In 2HDMs [11–14], there are five physical Higgs bosons: the CP-even h and H, the CP-odd A and the charged Higgs bosons, H^±. The charged Higgs couplings to the photon and the Z boson are completely specified in terms of the electric charge and the weak mixing angle, θ _W, and therefore, at tree level, the production cross-section depends only on the charged Higgs boson mass. Higgs bosons couple proportionally to the particle mass and therefore decay preferentially to heavy particles, but the precise branching ratios may vary significantly depending on the model. Two scenarios are considered in this paper. The first one effectively allows the charged Higgs boson to decay to fermions only, which is the case in type II 2HDM for not too small values of m _A (the neutral CP-odd A boson mass) or tanβ (the ratio of the two Higgs doublet vacuum expectation values). In this model the isospin \(+\frac{1}{2}\) fermion-couplings to the charged Higgs boson are proportional to 1/tanβ, while the isospin \(-\frac{1}{2}\) fermion-couplings are proportional to tanβ. This scenario is treated in Sect. 2. In the second scenario, type I 2HDM, all fermions couple proportionally to 1/tanβ. Consequently, the second scenario effectively allows the charged Higgs boson to also decay into gauge (possibly off-shell) bosons and Higgs bosons (see Sect. 3).
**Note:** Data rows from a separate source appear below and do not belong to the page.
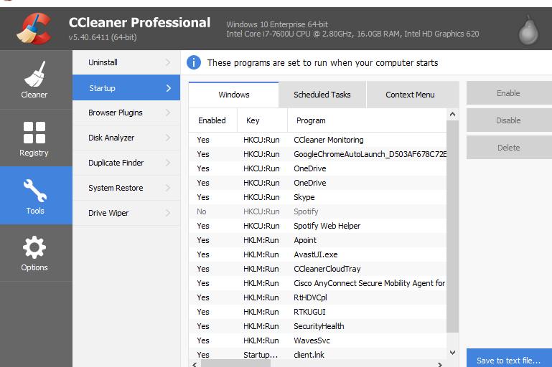Expand the Uninstall chevron arrow
552x367 pixels.
point(169,62)
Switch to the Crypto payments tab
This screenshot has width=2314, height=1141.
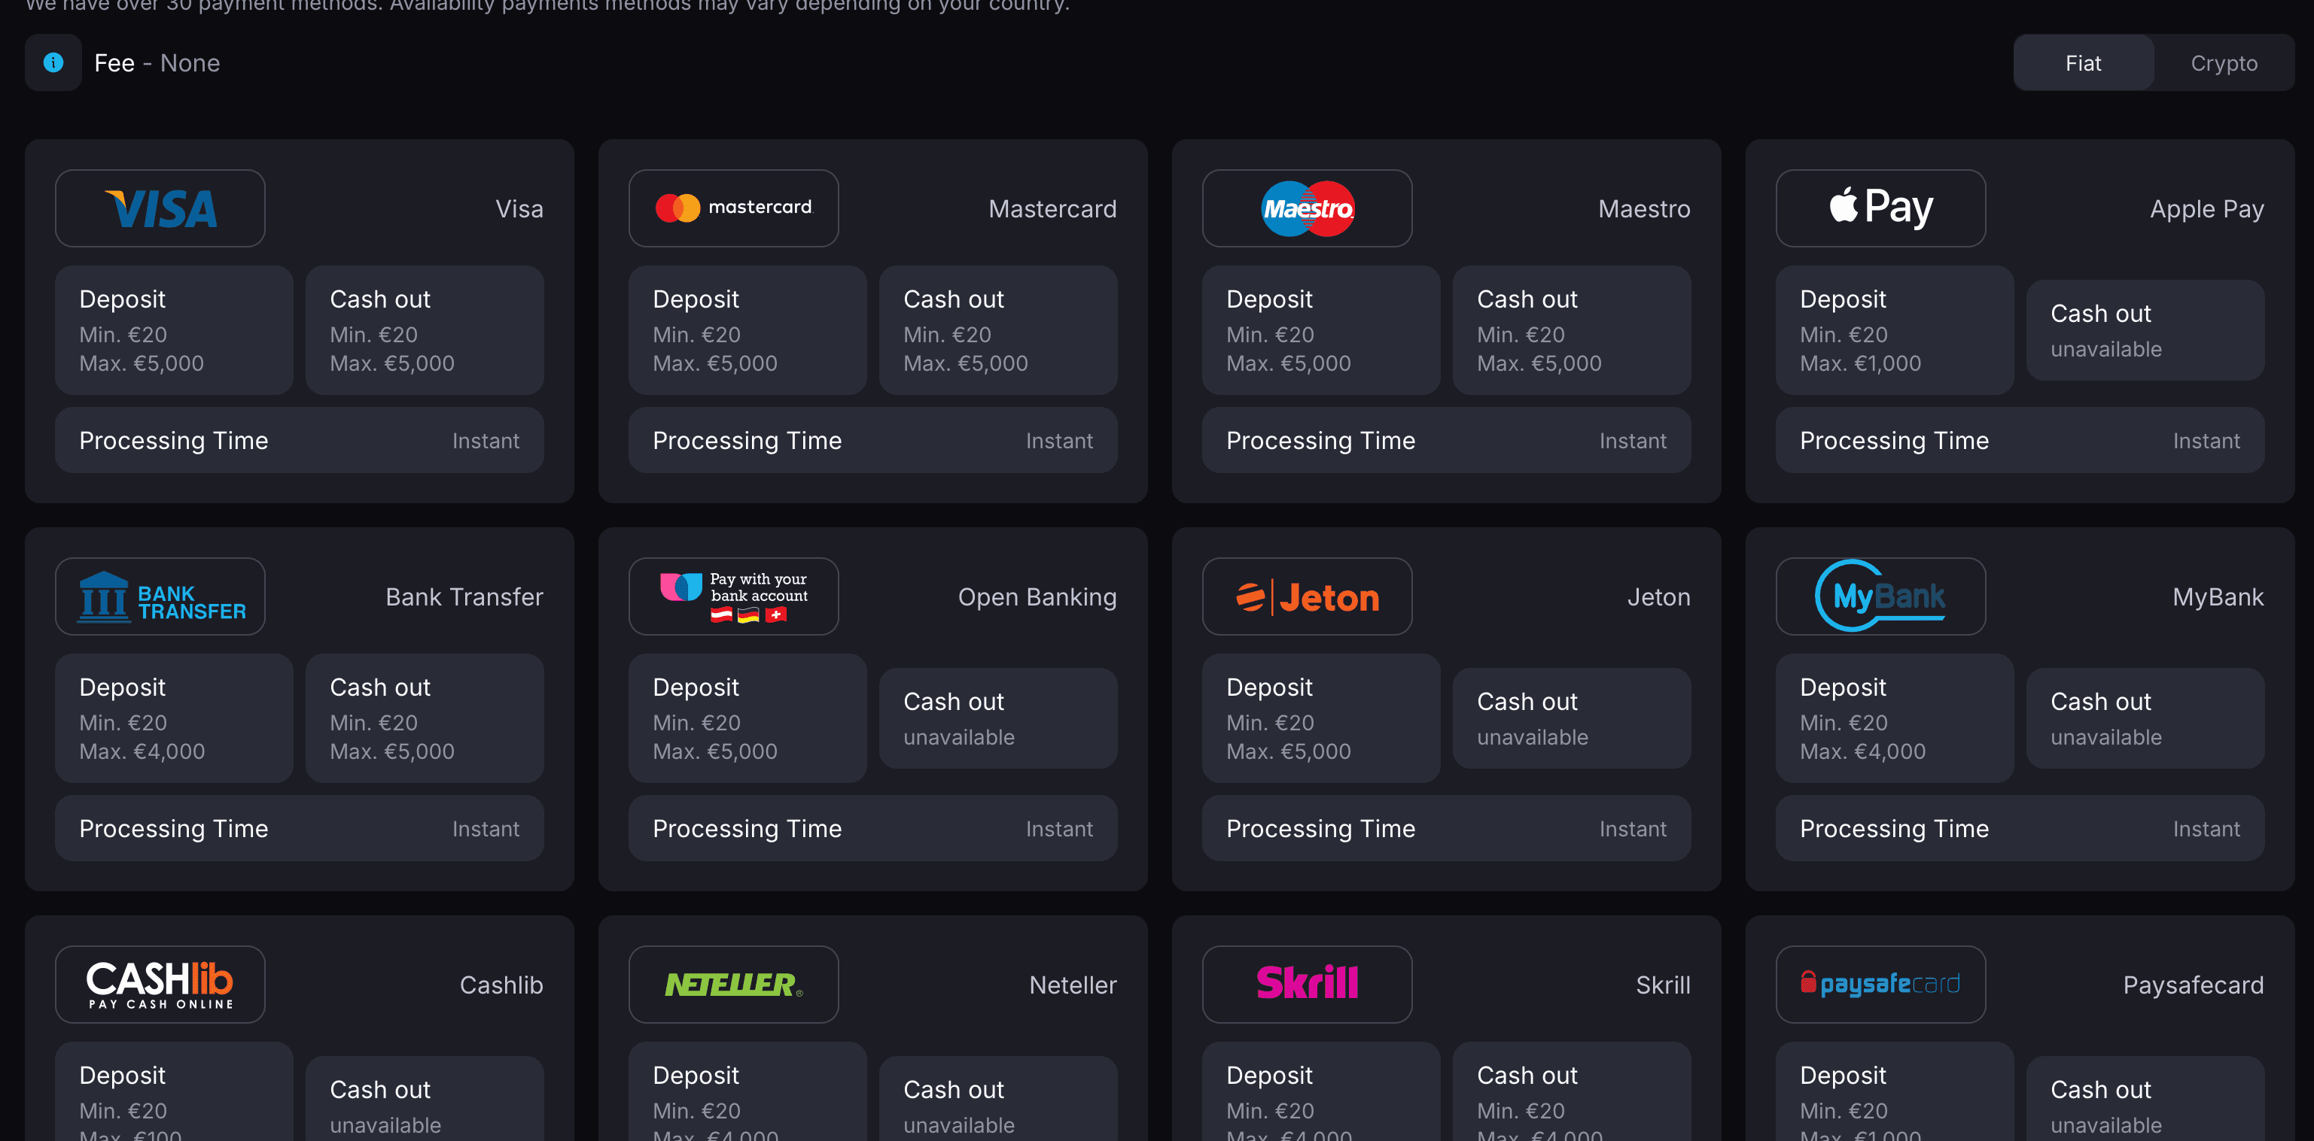coord(2223,63)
Pair-production of charged Higgs bosons via s-channel exchange of a \(\mathrm{Z^{0}}\) boson would modify the decay width of the \(\mathrm{Z^{0}}\) boson. Therefore electroweak precision measurements set indirect bounds on the mass of the charged Higgs boson regardless of its decay branching ratios. The difference between the measured decay width of the \(\mbox{$\mathrm{Z^{0}}$}\) (Γ _Z) and the prediction from the SM sets a limit on any non-standard (non SM) contribution to \(\mbox {$\mathrm{Z^{0}}$}\) decay. The \(\mbox{$\mathrm{Z^{0}}$}\) decay width has been measured precisely during the first phase of LEP (LEP-1). The final LEP result [15] set the limit \(\varGamma_{\rm non SM}<2.9\) MeV/c ² (95 % C.L.), which translates to \(\mbox{$m_{\mathrm{H}^{\pm}}$}>\) 39.6 GeV/c ² (95 % C.L.). Direct searches during the LEP-1 period set a lower bound for the charged Higgs boson mass at 44.1 GeV/c ² at 95 % C.L. for type II 2HDM [16–19]. The combination in this paper is performed for charged Higgs boson masses of 43 GeV/c ² or larger, since the region below 43 \({\rm GeV}/c^{2}\) has been covered by individual experiments.

For this combination of data, the cross-sections (and branching ratios for type II 2HDM) are calculated within the HZHA program package [20], and the branching ratios of the charged Higgs boson in type I 2HDM are taken from Ref. [21].

The input from the four experiments [4–9] which is used in the combination procedure is provided on a channel-by-channel basis. The word “channel” designates any subset of the data where a Higgs boson search has been carried out. Table 1 shows a summary of all channels available for this combination. It amounts to 22 channels from ALEPH, 43 from DELPHI, 12 from L3 and 45 from OPAL.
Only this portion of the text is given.